PAGE TEXT start
Guest 1st/2nd/3rd/4th world definitions & descriptions
THIRD WORLD -- the economically underdeveloped countries of Asia, Africa, Oceania, and Latin America, considered as an entity with common characteristics, such as poverty, high birthrates, and economic dependence on the advanced countries. The French demographer Alfred Sauvy coined the expression ("tiers monde" in French) in 1952 by analogy with the "third estate," the commoners of France before and during the French Revolution-as opposed to priests and nobles, comprising the first and second estates respectively. Like the third estate, wrote Sauvy, the third world is nothing, and it "wants to be something." The term therefore implies that the third world is exploited, much as the third estate was exploited, and that, like the third estate its destiny is a revolutionary one. It conveys as well a second idea, also discussed by Sauvy, that of non-alignment, for the third world belongs neither to the industrialized capitalist world nor to the industrialized Communist bloc. The expression third world was used at the 1955 conference of Afro-Asian countries held in Bandung, Indonesia. In 1956 a group of social scientists associated with Sauvy's National Institute of Demographic Studies, in Paris, published a book called Le Tiers-Monde. Three years later, the French economist Francois Perroux launched a new journal, on problems of underdevelopment, with the same title. By the end of the 1950's the term was frequently employed in the French media to refer to the underdeveloped countries of Asia, Africa, Oceania, and Latin America.

Characteristics

The underdevelopment of the third world is marked by a number of common traits; distorted and highly dependent economies devoted to producing primary products for the developed world and to provide markets for their finished goods; traditional, rural social structures; high population growth; and widespread poverty. Nevertheless, the third world is sharply differentiated, for it includes countries on various levels of economic development. And despite the poverty of the countryside and the urban shantytowns, the ruling elites of most third world countries are wealthy.

This combination of conditions in Asia, Africa, Oceania and Latin America is linked to the absorption of the third world into the international capitalist economy, by way of conquest or indirect domination. The main economic consequence of Western domination was the creation, for the first time in history, of a world market. By setting up throughout the third world sub-economies linked to the West, and by introducing other modern institutions, industrial capitalism disrupted traditional economies and, indeed, societies. This disruption led to underdevelopment.
PAGE TEXT end
WHAT YOU WILL DO -
A) Name the common traits that the third world text says mark the underdevelopment of the third world.
B) In the third world text, what year did Alfred Sauvy coin the expression?
DATASET RECORDS start
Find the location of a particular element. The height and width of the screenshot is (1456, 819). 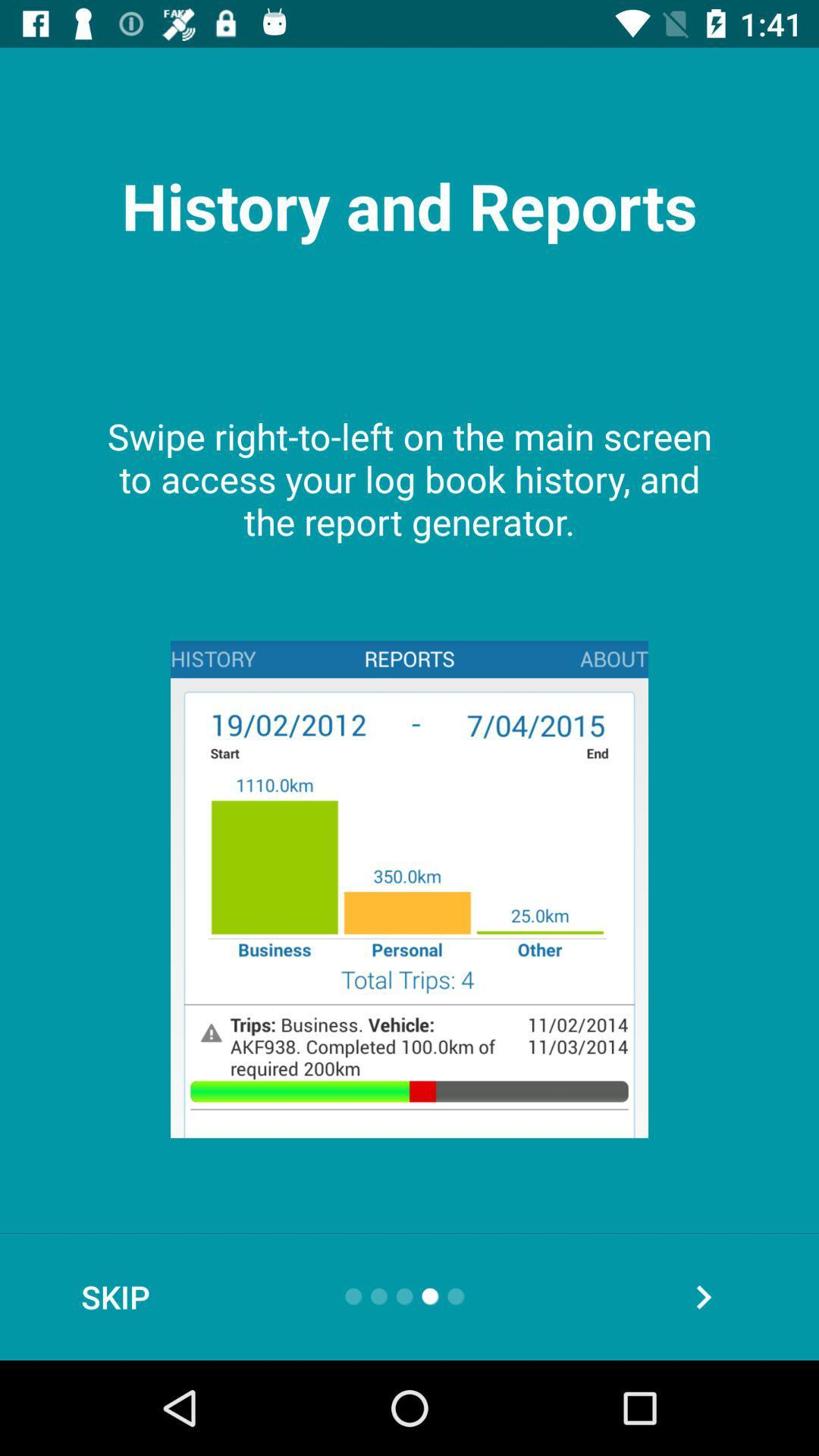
DATASET RECORDS end
DATASET RECORDS start
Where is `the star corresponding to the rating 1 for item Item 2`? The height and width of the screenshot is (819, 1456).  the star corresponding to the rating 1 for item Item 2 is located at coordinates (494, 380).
DATASET RECORDS end
ANSWERS GIVEN -
A)
- Distorted and highly dependent economies devoted to producing primary products for the developed world and to providing markets for its finished goods
- Traditional, rural social structures
- High population growth
- Widespread poverty

B) 1952